Он встал, повернулся к ней, глядя выжидающе.
– Ну? Идем.
– Перехотелось.
Ушла обратно в дом, хлопнув дверью.
Когда ночь почти скрыла от любопытных машкиных глаз жизнь архангельского гнезда, она увидела через оконце знакомый силуэт, мелькнувший рядом с домом. Темная одежда, развевающаяся за спиной, словно крылья, бледное пятно худого лица…
Вышла на улицу.
– Слушай, ты это… извини. Сам понимаешь – сижу тут безвылазно, сатанею.
Вряд ли Хромой знал последнее слово, но догадался, о чем она.
– А куда Говорящий с небом пошел? Да еще на ночь?
Охранник вытянулся, разминая мышцы, сказал тихо, не поворачиваясь к девушке:
– То его дела. Нас с тобой не касается.
– Да меня все касается, – так же тихо ответила она. – Он ведь при тебе дал мне имя. Помнишь, какое?
– Пришедшая.
– А откуда пришедшая? Для чего? И почему у меня отдельный дом, даже своих людей ради этого выгнали? Обычный я человек, или… Как считаешь?
Он промолчал, лишь костяшками пальцев хрустнул.
– Правильно хрустишь. Меня здесь все касается! Это только Говорящий думает, что он меня ломает, на самом-то деле наоборот. Помучается еще немного и прибежит, на все согласный. Там, глядишь, и место руководчика моим станет.
– Тебе бы сказки у костра рассказывать, – Хромой присел на крыльцо, задрал голову, разглядывая звезды, подмигивающие между верхушек сосен. – Говорящий очень темный человек. А ты другая совсем. Слабая против него.
Но Маша будто не слышала его слов. Положила ладонь на сильное плечо, склонилась к уху охранника.
– А кто мне сейчас помогать будет, потом любую награду…
– Все, хватит!
Он вскочил, толкнул ее спиной о дверь, загоняя в дом. Повалил на стол, схватив за горло.
– Думаешь, меня легко одурманить? Видал я таких. Нечего застить мне глаза своими медовыми обещаниями!
Отпустил, отступая к выходу. Но грудь его часто вздымалась и глаза сверкали – не остался Хромой равнодушен к тому, что она говорила.
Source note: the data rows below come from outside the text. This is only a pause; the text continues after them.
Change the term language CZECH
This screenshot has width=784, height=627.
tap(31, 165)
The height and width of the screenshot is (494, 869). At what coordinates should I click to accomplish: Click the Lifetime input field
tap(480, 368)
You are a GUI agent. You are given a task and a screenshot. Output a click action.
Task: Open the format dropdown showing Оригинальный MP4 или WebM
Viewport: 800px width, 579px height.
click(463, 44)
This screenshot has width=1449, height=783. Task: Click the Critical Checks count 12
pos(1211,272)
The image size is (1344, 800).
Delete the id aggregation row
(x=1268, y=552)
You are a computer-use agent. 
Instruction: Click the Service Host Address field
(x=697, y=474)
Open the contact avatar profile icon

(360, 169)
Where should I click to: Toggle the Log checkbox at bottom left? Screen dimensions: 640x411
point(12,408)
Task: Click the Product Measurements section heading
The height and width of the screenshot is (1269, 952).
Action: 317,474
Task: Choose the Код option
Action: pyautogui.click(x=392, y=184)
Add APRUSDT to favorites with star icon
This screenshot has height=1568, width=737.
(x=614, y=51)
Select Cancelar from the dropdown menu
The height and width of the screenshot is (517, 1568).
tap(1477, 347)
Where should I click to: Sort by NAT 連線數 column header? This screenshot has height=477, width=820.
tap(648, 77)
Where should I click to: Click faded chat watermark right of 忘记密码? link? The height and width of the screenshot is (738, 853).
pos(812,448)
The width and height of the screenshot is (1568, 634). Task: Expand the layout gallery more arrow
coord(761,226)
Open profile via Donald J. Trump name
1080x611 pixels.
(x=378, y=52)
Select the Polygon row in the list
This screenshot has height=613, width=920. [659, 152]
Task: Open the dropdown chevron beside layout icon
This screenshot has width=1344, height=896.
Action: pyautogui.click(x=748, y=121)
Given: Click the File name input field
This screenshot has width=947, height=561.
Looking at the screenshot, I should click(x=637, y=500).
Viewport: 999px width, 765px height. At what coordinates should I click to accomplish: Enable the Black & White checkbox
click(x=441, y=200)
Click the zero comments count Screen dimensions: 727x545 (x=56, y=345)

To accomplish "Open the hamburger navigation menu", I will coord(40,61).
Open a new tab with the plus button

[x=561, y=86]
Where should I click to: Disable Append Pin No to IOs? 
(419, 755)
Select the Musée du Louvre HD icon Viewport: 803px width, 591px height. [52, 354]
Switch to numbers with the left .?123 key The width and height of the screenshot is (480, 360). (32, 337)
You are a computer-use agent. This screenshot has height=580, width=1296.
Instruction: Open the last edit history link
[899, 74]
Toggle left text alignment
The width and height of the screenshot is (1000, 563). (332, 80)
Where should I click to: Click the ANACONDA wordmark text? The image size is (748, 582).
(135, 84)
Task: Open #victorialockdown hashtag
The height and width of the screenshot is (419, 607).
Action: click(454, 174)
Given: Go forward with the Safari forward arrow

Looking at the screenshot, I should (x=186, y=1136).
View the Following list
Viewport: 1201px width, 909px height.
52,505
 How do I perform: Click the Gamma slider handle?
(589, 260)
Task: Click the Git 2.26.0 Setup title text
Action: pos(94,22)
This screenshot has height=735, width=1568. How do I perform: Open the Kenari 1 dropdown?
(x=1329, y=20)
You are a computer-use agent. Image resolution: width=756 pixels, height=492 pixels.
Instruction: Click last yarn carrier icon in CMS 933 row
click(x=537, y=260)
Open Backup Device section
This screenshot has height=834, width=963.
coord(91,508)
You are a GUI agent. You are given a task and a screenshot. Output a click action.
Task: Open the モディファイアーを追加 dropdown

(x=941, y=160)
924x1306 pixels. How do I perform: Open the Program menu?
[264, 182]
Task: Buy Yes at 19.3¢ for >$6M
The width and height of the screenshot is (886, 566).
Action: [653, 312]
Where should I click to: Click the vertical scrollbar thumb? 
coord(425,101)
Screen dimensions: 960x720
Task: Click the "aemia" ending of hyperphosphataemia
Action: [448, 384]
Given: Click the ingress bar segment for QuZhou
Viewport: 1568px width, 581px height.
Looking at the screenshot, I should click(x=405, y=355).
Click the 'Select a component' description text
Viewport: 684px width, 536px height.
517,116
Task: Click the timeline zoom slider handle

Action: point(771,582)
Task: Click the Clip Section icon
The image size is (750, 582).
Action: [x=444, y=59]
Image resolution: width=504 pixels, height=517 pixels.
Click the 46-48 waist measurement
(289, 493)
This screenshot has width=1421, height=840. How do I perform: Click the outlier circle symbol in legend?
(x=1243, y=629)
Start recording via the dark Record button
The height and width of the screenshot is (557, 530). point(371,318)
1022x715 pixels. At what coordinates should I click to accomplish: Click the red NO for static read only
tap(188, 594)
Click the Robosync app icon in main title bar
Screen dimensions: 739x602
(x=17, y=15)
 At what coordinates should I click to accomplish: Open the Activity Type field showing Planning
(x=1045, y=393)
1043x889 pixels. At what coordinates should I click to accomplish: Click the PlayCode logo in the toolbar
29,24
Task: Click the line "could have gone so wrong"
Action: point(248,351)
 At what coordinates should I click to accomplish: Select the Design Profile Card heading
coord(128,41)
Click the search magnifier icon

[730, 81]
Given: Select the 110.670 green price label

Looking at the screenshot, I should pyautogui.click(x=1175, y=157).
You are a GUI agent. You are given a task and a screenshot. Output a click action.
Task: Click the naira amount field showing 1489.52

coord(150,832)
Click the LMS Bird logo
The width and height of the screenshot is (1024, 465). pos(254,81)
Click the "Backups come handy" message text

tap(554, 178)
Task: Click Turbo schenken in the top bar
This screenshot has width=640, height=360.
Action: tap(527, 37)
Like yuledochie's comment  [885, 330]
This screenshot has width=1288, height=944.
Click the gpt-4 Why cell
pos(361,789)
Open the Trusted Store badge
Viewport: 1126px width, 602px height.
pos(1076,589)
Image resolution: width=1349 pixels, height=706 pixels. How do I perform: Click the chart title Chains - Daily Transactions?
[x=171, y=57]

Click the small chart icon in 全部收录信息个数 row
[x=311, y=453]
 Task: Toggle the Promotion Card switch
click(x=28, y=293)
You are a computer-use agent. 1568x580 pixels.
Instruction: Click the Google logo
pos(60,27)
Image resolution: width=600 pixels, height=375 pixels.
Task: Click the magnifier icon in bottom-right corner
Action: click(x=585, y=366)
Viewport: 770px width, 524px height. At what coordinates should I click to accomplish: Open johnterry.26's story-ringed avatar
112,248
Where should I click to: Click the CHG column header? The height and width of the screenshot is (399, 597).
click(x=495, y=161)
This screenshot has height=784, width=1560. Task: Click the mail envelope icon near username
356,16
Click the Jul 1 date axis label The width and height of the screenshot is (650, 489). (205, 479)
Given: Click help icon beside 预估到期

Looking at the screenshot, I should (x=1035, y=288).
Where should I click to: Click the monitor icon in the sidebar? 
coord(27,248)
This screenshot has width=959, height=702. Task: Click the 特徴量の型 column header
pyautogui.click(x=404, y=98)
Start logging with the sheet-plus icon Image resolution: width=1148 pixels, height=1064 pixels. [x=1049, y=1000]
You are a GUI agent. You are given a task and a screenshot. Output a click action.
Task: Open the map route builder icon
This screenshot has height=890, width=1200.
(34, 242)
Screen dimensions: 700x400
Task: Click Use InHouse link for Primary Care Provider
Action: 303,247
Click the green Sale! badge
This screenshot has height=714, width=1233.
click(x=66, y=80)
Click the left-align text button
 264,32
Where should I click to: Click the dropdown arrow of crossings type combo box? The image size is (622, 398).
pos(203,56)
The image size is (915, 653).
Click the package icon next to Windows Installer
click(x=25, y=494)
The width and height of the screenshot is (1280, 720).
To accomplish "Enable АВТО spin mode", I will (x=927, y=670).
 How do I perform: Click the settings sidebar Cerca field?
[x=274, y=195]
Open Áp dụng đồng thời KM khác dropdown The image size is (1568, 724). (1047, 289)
Спрятал внутри себя, запретил думать об этом. Только зернышко посеяно и никуда ему теперь от этого не деться.
Маша холодно, почти со злостью усмехнулась. Скинула лишнюю одежду, забралась на широкую кровать. Одеял дикари еще не придумали, но в доме было тепло, укутываться не хотелось.
– Еще бы выпить чего и вечер можно считать удачным.
Она заснула с улыбкой на лице.
Дверь приоткрылась, впуская порыв осеннего ветра и что-то еще – темное, бесформенное. Оно приблизилось к кровати, склонилось над девушкой. Рука закрыла ей рот и крик пробудившейся вышел глухим, едва слышным. Маша отчаянно отбивалась, пока накидка не сползла с головы Хромого.
– Да замолчи же ты! – процедил он сквозь зубы. – Не дергайся.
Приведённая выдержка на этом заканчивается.